Immediate comparisons were drawn with Labour's pledge to abolish interest on student loans during the 2005 election campaign. They are valid. Both are abject cases of political bribery designed to shore up the student vote and to attract the attention of the students' parents and grandparents. Clearly, the loan policy had great appeal, and Labour hopes a universal allowance will have a similar sway. The only concession to the country's dire fiscal position by a party seemingly prepared to countenance anything for a fourth term of office is the phasing in of the policy over four years.
In many ways, the progressive lifting of the parental income threshold - the lead-in to a universal allowance in 2012 - actually represents a more sensible means of helping students than the lifting of interest on loans. The current thresholds bear only a passing relation to present-day earnings. But just as statistics on the average size of student loans showed the 2005 initiative was ill-founded largess, so too is the eventual abolition of the parental income test, a move that will benefit 50,000 students. The universal allowance will have an annual price tag of $210 million when introduced in four years, a time forecast to feature intensified fiscal pressure.
Helen Clark says "most of these students would receive no allowance under the current rules and need to borrow, receive help from their parents or work part-time to make ends meet". This overlooks the fact that many parents are perfectly able to support their children financially. Universality, as is always the case, means the allowance will go to those who do not need it. Equally, the Prime Minister forgets that, even in her day, most students had some sort of part-time work. Quite simply, the burden on all students is not so great as to warrant a universal allowance.

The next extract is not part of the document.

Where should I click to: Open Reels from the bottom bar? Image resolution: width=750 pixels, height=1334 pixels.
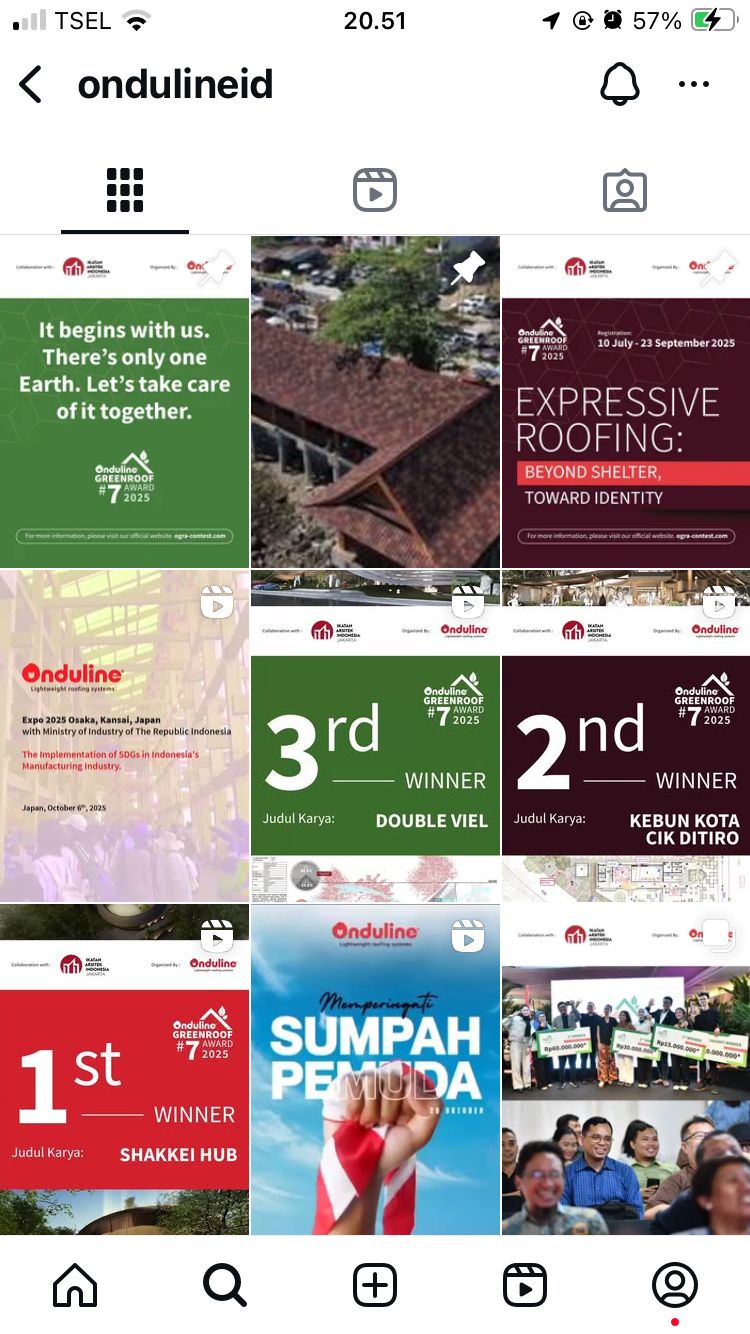[x=525, y=1285]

Even if students were, indeed, suffering undue hardship, this would not be the most rational approach. That would lie in an examination of why they require an allowance or must take on debt. The answer is the level of tuition fees charged for courses. A steep rise in these has occurred since an increasing number of school-leavers began to seek tertiary education, much of it for trade training. If more of the latter was reclaimed through apprenticeships and suchlike, the cost to the public of tertiary education would drop, and lower fees could be introduced.
Any radical change should be along those lines. If tinkering there must be, it could be to the parental income threshold. But at no time will there be a need for a universal student allowance. The country cannot afford it now, of all times, and the students' lot is not so harsh as to demand it. Throwing an eventual $210 million at this annually adds to the $300 million a year cost of the abolition on interest on student loans. Labour's extravagance is matched only by the cynicism implicit in its desire to buy votes.